◆ PARTS OF THE EXERCISE
1. In the article on the film Protein, who plays Detective Patch?
2. Reproduce word for word the passage of the Protein article that begins with the words containing "Protein is a" and ends with "and Charles Dale.".

◆ EXTRACT
- Film poster
- Directed by: Tony Burke
- Written by: Tony Burke;
- Starring: Craig Russell; Steven Meo;
- Production company: Broadside Films
- Release date: August 24, 2024 (FrightFest);
- Running time: 98 minutes
- Country: United Kingdom
- Language: English
- Box office: $2,183

= Protein (film) =

2024 film directed by Tony Burke

Protein is a 2024 crime thriller film directed by Tony Burke (in his feature debut), based on his 2014 short film of the same name. It stars Craig Russell, Steven Meo, Andrea Hall, and Charles Dale.

==Premise==
Sion, a traumatized ex-soldier and serial killer, returns to South Wales. There, he becomes gym-obsessed and eats the protein-rich flesh of a local drug dealer, sparking a war between rival gangs.

==Cast==
- Craig Russell as Sion
- Steven Meo as Kev
- Kai Owen as Dwayne
- Ross O'Hennessy as Nik
- Richard Elis as Big Tim
- Gareth John Bale as Gary
- Andrea Hall as Detective Patch
- Charles Dale as Detective Stanton
- Richard Mylan as Joe Llewelyn

==Release==
Protein premiered in the United Kingdom on August 24, 2024 as part of FrightFest.

===Critical reception===
Protein was generally well received by critics. Wendy Ide of The Observer wrote: "while it's not the most polished piece of film-making, you have to admire Burke's commitment to carnage." Phil Hoad of The Guardian gave the film 3 stars out of 5, and said that despite being "diffuse and unfocused", "Protein has a hotline into great British bathos." David Jenkins of Little White Lies called it "witty" and "a very solid genre runaround that is elevated by its occasional and welcome lapses into soulful introversion."

◆ RECORDS SUPPLIED
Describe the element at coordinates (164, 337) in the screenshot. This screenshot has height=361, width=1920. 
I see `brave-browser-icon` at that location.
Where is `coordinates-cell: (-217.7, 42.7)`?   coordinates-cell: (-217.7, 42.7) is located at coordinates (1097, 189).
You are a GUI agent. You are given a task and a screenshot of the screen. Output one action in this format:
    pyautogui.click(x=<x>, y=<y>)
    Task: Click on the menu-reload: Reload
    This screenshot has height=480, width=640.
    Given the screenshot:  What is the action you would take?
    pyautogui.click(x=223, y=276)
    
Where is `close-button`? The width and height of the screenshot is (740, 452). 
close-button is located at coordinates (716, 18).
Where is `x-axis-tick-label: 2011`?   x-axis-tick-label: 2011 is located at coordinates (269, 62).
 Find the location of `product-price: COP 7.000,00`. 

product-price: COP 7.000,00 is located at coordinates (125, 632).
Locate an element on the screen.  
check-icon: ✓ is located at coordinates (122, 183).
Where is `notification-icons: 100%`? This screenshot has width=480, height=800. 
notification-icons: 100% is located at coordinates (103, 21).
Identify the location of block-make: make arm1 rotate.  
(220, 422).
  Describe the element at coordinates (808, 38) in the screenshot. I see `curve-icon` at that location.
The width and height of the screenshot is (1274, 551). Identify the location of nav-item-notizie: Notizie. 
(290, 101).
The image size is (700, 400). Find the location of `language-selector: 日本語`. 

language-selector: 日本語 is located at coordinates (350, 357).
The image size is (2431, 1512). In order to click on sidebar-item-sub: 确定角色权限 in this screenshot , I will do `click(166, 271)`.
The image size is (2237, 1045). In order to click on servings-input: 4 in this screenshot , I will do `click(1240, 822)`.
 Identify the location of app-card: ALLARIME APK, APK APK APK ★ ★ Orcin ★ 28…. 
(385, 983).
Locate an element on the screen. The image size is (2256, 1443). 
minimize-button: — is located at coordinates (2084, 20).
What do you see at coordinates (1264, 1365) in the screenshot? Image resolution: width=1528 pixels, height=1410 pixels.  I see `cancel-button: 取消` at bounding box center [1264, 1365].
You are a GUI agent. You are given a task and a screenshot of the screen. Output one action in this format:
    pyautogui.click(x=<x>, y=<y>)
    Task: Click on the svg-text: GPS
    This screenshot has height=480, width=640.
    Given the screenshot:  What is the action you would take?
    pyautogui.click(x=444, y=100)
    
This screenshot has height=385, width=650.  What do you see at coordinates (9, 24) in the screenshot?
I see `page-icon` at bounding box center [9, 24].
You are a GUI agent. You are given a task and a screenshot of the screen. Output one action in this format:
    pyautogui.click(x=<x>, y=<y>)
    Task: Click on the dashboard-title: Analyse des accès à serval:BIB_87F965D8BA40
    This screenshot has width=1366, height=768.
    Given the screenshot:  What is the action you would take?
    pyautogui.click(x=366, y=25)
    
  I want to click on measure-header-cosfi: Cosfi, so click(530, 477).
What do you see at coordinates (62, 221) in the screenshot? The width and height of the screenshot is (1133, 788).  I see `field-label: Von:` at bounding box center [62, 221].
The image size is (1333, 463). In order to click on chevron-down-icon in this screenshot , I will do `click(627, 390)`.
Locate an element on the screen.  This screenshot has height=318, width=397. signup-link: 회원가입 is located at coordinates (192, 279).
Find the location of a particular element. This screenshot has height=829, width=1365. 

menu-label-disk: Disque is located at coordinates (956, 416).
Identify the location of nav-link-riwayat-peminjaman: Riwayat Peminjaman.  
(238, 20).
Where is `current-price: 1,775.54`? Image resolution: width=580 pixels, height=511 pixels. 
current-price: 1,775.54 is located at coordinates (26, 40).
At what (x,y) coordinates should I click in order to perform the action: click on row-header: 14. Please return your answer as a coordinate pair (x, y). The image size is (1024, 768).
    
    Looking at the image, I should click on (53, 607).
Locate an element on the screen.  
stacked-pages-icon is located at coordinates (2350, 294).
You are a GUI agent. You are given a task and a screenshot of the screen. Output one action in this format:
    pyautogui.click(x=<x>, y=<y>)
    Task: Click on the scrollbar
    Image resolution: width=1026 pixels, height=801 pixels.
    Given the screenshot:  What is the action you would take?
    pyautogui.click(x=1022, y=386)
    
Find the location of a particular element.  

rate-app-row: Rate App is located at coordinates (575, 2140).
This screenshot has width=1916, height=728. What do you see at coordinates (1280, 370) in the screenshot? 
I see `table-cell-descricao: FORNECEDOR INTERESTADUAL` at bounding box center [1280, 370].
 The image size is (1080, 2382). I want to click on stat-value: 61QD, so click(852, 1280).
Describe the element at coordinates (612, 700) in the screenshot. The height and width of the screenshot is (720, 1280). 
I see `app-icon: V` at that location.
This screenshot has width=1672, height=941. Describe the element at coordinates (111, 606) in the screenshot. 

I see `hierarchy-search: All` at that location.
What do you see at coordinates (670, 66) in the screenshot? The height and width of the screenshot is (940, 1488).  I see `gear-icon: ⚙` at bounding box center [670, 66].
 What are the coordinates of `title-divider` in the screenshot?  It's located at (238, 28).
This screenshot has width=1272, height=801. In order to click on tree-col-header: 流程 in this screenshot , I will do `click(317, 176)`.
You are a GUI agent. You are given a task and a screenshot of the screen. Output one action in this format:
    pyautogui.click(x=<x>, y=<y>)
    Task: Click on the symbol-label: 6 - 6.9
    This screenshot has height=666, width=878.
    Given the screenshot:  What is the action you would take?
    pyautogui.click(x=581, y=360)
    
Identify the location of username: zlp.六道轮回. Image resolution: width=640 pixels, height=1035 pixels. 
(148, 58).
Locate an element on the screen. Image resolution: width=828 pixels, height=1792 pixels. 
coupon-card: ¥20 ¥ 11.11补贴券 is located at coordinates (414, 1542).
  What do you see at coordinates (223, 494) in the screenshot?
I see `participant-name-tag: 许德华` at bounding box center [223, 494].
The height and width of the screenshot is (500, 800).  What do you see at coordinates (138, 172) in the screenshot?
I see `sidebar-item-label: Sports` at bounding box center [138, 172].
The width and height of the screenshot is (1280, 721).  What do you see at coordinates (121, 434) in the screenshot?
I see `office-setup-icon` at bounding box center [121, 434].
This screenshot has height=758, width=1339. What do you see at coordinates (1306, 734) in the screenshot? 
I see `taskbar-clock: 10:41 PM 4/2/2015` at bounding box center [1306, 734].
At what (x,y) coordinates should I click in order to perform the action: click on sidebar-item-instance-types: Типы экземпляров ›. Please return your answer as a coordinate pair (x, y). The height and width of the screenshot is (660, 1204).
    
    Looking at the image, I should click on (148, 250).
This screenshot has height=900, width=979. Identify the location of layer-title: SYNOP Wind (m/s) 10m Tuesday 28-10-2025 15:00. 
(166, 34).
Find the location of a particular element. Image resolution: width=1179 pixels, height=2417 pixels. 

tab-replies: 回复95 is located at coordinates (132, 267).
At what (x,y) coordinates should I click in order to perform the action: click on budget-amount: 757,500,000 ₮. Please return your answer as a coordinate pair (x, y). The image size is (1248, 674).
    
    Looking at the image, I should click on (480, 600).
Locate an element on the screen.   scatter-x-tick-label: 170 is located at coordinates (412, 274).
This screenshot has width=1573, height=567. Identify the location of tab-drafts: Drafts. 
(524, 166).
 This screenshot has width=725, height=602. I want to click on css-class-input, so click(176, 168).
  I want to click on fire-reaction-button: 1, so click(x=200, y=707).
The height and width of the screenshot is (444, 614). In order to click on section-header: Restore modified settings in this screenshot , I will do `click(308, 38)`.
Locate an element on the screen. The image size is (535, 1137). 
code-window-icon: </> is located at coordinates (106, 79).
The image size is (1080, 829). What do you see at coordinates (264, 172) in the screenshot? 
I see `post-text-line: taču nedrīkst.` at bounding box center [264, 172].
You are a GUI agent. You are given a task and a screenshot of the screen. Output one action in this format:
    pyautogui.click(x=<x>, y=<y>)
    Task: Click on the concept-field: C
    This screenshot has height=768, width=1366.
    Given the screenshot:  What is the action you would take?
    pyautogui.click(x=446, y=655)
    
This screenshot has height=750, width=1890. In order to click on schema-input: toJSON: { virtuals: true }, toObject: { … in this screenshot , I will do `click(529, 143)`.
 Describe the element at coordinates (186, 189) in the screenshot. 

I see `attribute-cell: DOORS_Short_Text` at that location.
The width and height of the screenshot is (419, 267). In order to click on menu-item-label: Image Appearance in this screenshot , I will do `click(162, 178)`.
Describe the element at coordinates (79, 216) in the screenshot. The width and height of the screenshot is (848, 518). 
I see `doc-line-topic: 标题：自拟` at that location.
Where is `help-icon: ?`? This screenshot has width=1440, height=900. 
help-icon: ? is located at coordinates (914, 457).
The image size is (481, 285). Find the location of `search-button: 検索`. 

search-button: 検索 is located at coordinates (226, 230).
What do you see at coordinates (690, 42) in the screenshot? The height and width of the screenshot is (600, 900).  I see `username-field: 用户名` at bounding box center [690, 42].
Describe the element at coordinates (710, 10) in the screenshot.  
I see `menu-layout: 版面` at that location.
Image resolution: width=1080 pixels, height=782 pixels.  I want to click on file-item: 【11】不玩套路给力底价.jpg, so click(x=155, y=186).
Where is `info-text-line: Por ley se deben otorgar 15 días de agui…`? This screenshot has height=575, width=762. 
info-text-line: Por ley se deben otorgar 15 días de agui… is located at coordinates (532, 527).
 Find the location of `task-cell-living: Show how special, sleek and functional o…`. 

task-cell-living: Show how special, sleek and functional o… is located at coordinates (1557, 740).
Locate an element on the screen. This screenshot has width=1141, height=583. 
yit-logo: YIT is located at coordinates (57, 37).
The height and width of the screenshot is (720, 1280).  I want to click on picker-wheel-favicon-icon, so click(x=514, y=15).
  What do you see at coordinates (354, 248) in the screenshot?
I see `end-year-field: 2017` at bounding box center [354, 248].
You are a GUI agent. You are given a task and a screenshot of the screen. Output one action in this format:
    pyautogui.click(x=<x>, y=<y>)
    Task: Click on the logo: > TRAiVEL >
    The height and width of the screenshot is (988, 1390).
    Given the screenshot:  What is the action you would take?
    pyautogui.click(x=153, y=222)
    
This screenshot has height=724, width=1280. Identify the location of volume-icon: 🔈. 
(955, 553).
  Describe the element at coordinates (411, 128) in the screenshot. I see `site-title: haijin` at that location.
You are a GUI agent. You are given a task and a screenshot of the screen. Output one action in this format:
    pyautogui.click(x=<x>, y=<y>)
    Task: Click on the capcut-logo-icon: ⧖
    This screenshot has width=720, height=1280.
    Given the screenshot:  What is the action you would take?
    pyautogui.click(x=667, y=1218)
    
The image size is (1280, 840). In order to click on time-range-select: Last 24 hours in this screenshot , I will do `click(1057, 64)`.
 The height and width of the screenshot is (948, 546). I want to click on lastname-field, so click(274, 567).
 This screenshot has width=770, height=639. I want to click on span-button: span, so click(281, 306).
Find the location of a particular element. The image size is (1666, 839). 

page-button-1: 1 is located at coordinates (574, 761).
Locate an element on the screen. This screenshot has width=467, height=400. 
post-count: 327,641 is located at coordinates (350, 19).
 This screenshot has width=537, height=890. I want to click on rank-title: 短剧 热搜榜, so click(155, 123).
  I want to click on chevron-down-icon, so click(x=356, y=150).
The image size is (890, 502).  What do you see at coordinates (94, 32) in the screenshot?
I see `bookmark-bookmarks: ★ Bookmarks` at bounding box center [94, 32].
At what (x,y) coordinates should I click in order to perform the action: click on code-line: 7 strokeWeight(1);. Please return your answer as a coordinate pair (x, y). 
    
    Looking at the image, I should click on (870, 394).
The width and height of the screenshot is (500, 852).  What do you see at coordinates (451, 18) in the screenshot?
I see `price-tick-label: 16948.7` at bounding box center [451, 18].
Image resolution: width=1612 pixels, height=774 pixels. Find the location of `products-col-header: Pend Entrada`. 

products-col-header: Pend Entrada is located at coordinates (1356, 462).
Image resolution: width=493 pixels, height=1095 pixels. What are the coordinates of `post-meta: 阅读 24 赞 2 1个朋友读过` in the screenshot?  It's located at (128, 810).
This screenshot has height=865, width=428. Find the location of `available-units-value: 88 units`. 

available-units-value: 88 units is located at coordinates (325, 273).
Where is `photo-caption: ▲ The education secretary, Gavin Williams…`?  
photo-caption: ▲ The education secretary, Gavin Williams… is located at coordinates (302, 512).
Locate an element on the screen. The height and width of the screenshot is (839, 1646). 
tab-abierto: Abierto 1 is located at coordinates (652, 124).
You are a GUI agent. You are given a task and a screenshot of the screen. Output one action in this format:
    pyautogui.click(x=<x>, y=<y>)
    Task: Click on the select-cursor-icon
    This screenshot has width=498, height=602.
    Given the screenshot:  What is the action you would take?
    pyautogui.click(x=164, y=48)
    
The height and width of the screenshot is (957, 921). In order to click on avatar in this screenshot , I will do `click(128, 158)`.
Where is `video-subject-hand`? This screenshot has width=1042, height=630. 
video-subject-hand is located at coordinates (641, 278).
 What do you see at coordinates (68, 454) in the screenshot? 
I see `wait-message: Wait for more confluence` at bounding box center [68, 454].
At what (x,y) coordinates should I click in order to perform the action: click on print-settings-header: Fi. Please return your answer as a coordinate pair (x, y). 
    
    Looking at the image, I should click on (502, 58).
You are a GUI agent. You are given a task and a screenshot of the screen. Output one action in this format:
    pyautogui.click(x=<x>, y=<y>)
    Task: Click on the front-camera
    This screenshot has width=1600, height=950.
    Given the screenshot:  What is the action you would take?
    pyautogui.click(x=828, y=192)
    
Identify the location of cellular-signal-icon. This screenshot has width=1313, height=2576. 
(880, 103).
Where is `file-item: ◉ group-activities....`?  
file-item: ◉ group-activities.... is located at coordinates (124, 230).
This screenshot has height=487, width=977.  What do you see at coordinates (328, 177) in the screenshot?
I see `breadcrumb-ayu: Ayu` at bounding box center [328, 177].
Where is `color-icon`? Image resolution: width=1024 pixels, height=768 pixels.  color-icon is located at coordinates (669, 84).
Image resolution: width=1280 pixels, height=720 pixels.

◆ ANSWER SECTION
1. Andrea Hall plays Detective Patch.

2.
Protein is a 2024 crime thriller film directed by Tony Burke (in his feature debut), based on his 2014 short film of the same name. It stars Craig Russell, Steven Meo, Andrea Hall, and Charles Dale.